Richard Fawcett, the headteacher, said the pupils' enjoyment of vocational lessons such as woodwork, in which nearly all the boys gained certificates, had knock-on effects on other subjects.
The former president of the Secondary Heads Association said: "I was forcibly struck by the motivating effect of the vocational subjects. It raises important questions about whether there is too little emphasis on practical skills, and too much on the academic, in vocational courses today." This view is shared by the history teacher, Francis Peacock, though he believes the show may have slightly overstated the case for old-fashioned vocational courses.
"Part of it was the novelty - I'm not sure the pupils would have been so excited about bricklaying if they'd done it for two or three years," he said.

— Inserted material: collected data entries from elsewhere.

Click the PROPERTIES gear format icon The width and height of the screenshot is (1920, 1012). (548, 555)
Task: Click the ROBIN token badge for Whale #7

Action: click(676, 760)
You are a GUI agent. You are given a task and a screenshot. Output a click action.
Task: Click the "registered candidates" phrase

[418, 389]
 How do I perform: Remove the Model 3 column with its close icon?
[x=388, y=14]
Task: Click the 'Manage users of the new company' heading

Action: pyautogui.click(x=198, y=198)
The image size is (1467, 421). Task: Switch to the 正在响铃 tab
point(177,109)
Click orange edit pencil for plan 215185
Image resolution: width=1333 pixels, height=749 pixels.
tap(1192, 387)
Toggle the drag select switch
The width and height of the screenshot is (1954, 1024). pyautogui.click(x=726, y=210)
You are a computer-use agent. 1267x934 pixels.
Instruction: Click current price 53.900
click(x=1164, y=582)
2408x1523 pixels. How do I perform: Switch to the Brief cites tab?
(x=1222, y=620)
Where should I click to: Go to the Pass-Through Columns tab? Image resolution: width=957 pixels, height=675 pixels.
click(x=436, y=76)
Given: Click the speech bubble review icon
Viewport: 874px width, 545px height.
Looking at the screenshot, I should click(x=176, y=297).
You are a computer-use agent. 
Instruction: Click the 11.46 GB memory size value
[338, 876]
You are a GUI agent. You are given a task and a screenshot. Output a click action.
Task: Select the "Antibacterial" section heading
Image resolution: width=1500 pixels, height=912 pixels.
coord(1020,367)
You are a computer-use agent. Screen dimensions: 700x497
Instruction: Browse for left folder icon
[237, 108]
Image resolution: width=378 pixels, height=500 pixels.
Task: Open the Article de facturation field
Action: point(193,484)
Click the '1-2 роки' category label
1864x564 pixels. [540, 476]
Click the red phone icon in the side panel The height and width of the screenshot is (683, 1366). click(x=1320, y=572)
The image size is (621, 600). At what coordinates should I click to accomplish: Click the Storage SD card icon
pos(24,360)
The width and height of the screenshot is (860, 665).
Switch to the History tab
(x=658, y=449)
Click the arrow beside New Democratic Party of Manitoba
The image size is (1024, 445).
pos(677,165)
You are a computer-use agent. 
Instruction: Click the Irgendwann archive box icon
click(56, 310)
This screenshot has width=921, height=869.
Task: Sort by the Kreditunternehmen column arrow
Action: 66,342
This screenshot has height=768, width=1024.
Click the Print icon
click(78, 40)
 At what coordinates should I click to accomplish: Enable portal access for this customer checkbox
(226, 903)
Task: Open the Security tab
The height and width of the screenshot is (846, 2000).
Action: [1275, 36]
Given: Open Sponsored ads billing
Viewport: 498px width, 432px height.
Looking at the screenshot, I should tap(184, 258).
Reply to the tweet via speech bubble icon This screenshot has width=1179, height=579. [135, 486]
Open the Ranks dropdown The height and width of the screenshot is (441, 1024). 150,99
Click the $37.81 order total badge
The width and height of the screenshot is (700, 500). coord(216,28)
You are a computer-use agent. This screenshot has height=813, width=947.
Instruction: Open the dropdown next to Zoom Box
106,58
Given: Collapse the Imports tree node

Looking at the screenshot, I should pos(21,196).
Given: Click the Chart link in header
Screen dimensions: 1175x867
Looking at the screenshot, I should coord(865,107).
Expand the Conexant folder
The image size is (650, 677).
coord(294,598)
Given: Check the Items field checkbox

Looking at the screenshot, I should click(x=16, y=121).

Cornelia Welham, typing mistress, said the highlight for her had been seeing a pupil reach 11 words a minute on an antique typewriter. Sarah, who is dyslexic, had broken down in tears during the first typing lesson.
As well as revealing the pupils' exam results, the final episode will show how they performed in an IQ test and see the girls rebelling against 1960s sexism during a Girl Guide and Scouts camp.
Ms Gibson said that her stern TV appearance had meant that more pupils at her real school, Windsor Boys, were calling her "Hitler". "My poor Year 9 pupils had not met me until this week, but some had seen the series and were terrified," she said.